Compelling though the spectacle was, I found myself preoccupied with concern for the new president. How a man of seventy-eight managed eighteen hours of standing to attention, climbing and descending an endless succession of steep stairs and going in and out of the freezing cold without ending up totally wrecked is beyond me. The presidency must confer some supernatural power.
I can’t be the only person who thought of America’s 9th president, William Henry Harrison, who died in 1841 of pneumonia thirty-one days after his inauguration.
I found myself worrying about Biden on three counts. Like Harrison, he didn’t wear a hat, which is not sensible if you want to avoid heat loss in the cold. Then there was the absence of pit stops. For older guys, cold weather has a strange effect on the bladder. Within minutes of stepping out from a warm room, you feel the urge to pee. Not good if you have sit through a two-hour ceremony. And finally, when did the poor chap get the chance to re-fuel? Did he manage a quick sandwich in The Beast on the way to Arlington? Or was there a discreet spread laid on in the Capitol – maybe a cup of warming soup – before he stepped out on to the balcony? Or perhaps there was a acolyte on hand with a hip flask.

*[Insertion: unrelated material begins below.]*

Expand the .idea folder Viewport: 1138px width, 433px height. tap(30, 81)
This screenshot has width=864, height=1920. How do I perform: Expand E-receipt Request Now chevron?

These were the questions I wanted to ask, as a man ten years younger than him who would have been a gibbering wreck if I’d had to endure what he did.
I also felt quite anxious for as long as he sat out in the open during the swearing-in ceremony, and even more when he got out of the car to walk to the White House. Could we really be sure that no nutcase would take a pot-shot? I guess the Secret Service felt the same way, as they accompanied him, eyes flickering from one vantage point to another, to the front door of his new home.
I lost interest somewhat after he was safely installed in the White House, safe in the knowledge that he’d be able to have a bit of a lie down and another cup of soup before signing his seventeen executive orders. But I’m still amazed at the endurance that enabled him to go through the whole exercise despite nursing a foot that was broken only a few weeks ago. Clearly a man of steel.
I went to bed before all the celebrations beyond my time zone began. Tom Hanks, Bruce Springsteen and Jon Bon Jovi can wait another day.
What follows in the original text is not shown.